We’re curious too. With so much unasked for free time on our hands we do a lot of reading, a lot of surfing the ‘net looking for what’s happening in the COVID world. It doesn’t take much investigation to discover that young people in their 30’s like us seldom are seriously affected by COVID, often catch the virus and never know it. Most of our customers would be like us, in our age group because that’s who we set up to serve in our business. Couldn’t they have figured out for themselves whether it is safe or not to come and buy some shirts from us? Besides being afraid, we’re confused and befuddled. What is going on?
We get that buying food is more essential than buying boutique clothing. But look what’s happening. We go down to the local supermarket and we mingle shoulder to shoulder with hundreds of other shoppers. We’re all masked and sort of distance ourselves a bit from our fellow shoppers, yet we’re aisle-to-aisle people. If you come down to our shop most times you’ll be our only customer. You John and I, the only people in the building, all masked up, keeping our distance as you browse through your items of interest. How is that any more dangerous than shopping for bananas? I’m not only confused, I’m getting very, very angry.
Our shop-owners aren’t the only ones getting angry. Here’s a cross-section of Aussie folk who are also getting mad as hell and speaking out.
- From October 2021, Australia COVID: Fair Work commissioner Lyndall Dean backed social media likening pandemic health measures to ‘medical apartheid’ (smh.com.au)
- Or this earlier this month, we see Covid-19 Victoria: Protests in Melbourne as vaccination mandates come into effect .
- Or this Goodbye Premier Dan Andrews. The Melbourne Rebellion has begun.
- Or this, a video made by June Mills, an aboriginal elder in the Northern Territory.
These people are not crazy, right-wing conspiracy-anti-vax nutcases. They are typical of people all over the world saying “Enough!”. We’re all coming out of this nightmare in our own time, awakening to what’s going on and wondering what can be done to restore some sense of normal to our world. Where am I? What’s happening? What can I do?

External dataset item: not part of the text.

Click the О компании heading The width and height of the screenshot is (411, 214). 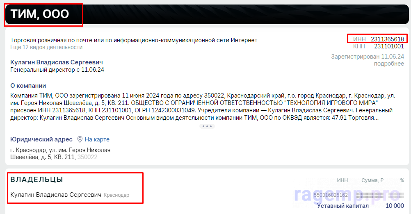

Back to where I started in this post, I say we start a movement, one that I call The Awakening. I confess to having no idea how to start a movement, but I’m sure it begins by having a common complaint and a common vision. Our coping with COVID has more and more illuminated the inescapable fact that we no longer live in a free world but live in one with ever increasing meddling in our lives, ever increasing elimination of the few freedoms we have left. My proposal for a solution is to build A World of Honour, a world of equals living under A Code of Honour. You and I were born free, but until we become awakened to what this really means and what we can do to restore it, it’s just a dream. And if ever there was an idea to be “woke” to, this is it. Come and awaken with me.